Her car now also has a sprinkler on the hood, a toilet on the top, hundreds of colorful flowers, records, dolls, pennies, Christmas lights, cat imagery as a tribute to her late pet Buster, a license plate that pays tribute to her late mother, and lots and lots of glitter.
“It’s such a joy to put a smile on people’s faces, to make them kind of question the world we live in, hopefully it plants a seed that ‘I can do this too,’” Christian says.
For those who aren’t quite ready to sacrifice the Blue Book value of their car, an art bike is a smaller commitment with just as much room for creativity. At the parade, artists rode bikes that had been transformed into frogs, unicorns, horses, pink creatures, steampunk machines, and displays of patriotism.
In addition to the parade around Lake Harriet every summer, there is an ArtCar and ArtBike Parade on ice on White Bear Lake every winter. But as it says across the side of Ahlgren’s Toy Oh Tah, “when you own an art car, every day is a parade.”
They may not always wear the costumes or blast the music that matches their car’s theme as they often do in the parades, but for some art car artists, their art car is their only car. It’s a piece of art that they take with them wherever they go, that unsuspecting drivers may encounter on freeways and in grocery store parking lots.
“Most people are extremely happy to see an art car because it’s just so out of the norm,” Elftmann says. “My favorite was this woman—she was on Nicollet and 25th—as she was walking across the street she just looked at my car and came over and gave it a giant hug and said, ‘I love this car!’”
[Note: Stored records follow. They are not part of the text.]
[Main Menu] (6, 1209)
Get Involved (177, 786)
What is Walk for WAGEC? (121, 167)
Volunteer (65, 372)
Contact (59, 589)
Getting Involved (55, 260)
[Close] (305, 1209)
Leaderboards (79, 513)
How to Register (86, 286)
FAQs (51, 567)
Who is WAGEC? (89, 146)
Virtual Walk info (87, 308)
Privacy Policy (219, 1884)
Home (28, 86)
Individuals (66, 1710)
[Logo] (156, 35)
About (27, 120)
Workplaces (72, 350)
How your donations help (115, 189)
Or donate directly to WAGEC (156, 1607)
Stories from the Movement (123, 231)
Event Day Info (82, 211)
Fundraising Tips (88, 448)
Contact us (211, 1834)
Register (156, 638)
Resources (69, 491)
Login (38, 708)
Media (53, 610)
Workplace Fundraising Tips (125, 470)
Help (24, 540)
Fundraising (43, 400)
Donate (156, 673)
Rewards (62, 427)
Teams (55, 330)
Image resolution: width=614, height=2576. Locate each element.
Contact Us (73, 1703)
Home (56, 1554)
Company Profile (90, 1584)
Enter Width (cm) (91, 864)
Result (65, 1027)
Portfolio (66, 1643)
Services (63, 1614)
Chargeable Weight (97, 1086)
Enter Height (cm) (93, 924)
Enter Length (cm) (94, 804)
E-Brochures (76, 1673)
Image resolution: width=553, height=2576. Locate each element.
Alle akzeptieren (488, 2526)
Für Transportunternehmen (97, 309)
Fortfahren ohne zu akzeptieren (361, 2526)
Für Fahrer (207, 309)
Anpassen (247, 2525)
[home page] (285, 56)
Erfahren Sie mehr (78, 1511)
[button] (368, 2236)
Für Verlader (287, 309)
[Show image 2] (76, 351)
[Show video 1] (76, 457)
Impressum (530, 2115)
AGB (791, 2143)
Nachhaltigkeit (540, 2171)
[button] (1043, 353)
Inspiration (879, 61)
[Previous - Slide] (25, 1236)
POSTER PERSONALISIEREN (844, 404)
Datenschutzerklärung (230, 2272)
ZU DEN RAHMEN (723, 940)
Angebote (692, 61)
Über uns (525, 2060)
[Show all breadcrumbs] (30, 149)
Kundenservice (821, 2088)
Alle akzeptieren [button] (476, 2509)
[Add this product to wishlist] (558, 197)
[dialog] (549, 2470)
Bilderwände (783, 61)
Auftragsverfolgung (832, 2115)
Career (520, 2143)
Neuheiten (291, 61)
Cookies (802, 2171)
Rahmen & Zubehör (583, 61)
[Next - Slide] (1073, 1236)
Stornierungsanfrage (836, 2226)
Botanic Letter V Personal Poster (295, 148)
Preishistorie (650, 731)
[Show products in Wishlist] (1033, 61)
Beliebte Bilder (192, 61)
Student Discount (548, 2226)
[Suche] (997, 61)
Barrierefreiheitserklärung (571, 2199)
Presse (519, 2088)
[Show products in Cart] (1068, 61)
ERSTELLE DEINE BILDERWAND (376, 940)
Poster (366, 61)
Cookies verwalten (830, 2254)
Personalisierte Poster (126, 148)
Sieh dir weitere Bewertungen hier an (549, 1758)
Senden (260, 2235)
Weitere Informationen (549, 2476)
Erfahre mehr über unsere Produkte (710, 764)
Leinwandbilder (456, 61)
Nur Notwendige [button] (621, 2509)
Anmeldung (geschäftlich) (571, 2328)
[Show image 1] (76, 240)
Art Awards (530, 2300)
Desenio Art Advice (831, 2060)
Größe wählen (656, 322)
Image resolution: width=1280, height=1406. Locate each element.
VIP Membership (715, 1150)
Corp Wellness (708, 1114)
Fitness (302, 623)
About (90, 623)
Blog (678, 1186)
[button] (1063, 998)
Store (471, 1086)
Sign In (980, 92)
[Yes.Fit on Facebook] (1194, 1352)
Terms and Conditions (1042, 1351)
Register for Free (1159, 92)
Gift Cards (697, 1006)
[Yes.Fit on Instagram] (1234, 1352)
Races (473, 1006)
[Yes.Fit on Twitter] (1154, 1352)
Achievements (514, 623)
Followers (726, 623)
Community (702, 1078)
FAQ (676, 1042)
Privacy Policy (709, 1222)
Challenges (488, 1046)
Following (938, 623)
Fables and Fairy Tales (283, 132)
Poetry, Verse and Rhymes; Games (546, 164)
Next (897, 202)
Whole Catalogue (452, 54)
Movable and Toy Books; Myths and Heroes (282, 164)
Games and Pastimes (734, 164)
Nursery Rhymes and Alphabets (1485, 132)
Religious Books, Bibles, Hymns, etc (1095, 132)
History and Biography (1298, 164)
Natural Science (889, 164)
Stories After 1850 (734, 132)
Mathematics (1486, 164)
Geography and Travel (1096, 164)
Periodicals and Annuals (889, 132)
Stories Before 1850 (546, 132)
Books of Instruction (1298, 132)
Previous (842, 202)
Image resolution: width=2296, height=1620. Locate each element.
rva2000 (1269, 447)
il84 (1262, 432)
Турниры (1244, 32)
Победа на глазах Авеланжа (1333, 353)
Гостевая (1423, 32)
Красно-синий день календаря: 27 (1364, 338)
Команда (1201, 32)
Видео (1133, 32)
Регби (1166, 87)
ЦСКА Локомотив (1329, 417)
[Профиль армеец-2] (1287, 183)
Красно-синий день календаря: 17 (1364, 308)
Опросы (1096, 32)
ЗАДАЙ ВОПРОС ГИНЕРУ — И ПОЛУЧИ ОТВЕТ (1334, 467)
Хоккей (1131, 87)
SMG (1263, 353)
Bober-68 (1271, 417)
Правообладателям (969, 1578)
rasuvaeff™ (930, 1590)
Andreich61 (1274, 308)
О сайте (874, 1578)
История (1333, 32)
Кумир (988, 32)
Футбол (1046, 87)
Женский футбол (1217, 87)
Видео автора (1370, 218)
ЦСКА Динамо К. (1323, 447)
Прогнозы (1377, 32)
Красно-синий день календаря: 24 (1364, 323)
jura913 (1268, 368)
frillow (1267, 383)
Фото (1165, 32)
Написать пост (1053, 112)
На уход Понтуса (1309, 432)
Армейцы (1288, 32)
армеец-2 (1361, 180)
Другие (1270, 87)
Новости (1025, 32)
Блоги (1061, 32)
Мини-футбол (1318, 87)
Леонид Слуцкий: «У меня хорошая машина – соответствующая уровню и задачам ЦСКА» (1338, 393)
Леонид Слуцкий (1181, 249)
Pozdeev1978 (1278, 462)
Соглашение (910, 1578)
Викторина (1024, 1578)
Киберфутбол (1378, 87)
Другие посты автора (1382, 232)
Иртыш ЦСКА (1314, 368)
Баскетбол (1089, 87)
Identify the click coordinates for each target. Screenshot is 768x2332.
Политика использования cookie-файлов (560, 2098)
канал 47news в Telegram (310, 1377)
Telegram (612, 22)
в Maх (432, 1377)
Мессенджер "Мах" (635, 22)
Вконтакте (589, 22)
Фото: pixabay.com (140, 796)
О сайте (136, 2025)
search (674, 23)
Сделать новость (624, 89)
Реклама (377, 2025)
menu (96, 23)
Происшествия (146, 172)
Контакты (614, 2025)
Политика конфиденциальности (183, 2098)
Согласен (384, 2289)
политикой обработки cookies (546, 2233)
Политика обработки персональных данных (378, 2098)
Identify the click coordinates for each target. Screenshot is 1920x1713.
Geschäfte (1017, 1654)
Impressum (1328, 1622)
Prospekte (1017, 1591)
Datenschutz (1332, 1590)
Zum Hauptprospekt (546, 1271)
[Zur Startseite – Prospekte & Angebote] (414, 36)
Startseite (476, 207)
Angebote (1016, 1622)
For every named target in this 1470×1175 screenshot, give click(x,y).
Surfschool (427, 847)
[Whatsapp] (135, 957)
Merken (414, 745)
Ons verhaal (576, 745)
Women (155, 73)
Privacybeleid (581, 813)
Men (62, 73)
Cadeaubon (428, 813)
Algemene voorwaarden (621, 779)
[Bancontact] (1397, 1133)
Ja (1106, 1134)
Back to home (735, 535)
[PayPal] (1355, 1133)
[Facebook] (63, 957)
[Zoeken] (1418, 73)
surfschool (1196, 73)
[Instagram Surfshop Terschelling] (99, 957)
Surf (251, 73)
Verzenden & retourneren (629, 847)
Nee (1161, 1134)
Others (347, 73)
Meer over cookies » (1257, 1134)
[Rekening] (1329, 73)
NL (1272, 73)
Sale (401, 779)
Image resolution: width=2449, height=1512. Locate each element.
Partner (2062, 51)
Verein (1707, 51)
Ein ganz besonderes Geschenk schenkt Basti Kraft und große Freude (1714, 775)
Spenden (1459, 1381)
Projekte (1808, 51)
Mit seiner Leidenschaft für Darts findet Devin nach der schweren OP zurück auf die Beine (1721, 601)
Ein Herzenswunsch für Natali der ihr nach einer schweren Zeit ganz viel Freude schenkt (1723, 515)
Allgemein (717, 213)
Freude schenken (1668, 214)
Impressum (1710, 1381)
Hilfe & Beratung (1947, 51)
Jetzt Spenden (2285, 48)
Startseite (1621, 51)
For those who have the choice, though, when they can’t take any more of the car-hugging fans, dangerous drivers taking cell phone pictures (don’t forget the new law, folks—you’ll be fined for this), and occasional hecklers raining on their parade?
“If I want anonymity, I drive the Subaru,” Christian says.
A Poetic Coincidence
Thomas R. Smith, a local poet whose work has appeared in the likes of Garrison Keillor’s Writer’s Almanac and former U.S. Poet Laureate Ted Kooser’s American Life in Poetry, wrote a poem about the Toy Oh Tah when he saw it in a parking lot one day. It wasn’t for several years to come that he would learn the car belonged to Ahlgren, his old friend and former colleague. Read it below.
By Thomas R. Smith
Driving on a gloomy, winter-worn day with gloomy thoughts, underslept, uninspired, tired in body and spirit. The freeway a succession of gray or black frost-encrusted pods hurtling and whizzing around my automotive plod. My mood brightens before, a beat later, I realize why: ahead in the right-hand lane an art car studded with small colorful objects. I step on the gas, come up alongside, see glued to trunk, roof, and hood hundreds, possibly thousands of tchotchkes—dolls, trolls, smurfs, a mounted army of them, their green, orange and purple hair trailing in wind like a rainbow cotton candy comet. Plastic letters glued to the driver’s door decree:
EVERY DAY IS A PARADE
EVERY DAY IS A PARADE. Do you hear that, soul? How could we have forgotten? Art car, today you alone among the enslaved multitudes catch the joyful cosmic memo of freedom. As you cut your jolly swath through the gray workaday traffic, please throw us your towline of color and whimsy to pull us along with you, where we all can join your diminutive marching band, streamers of bright coarse hair fluttering past our ears.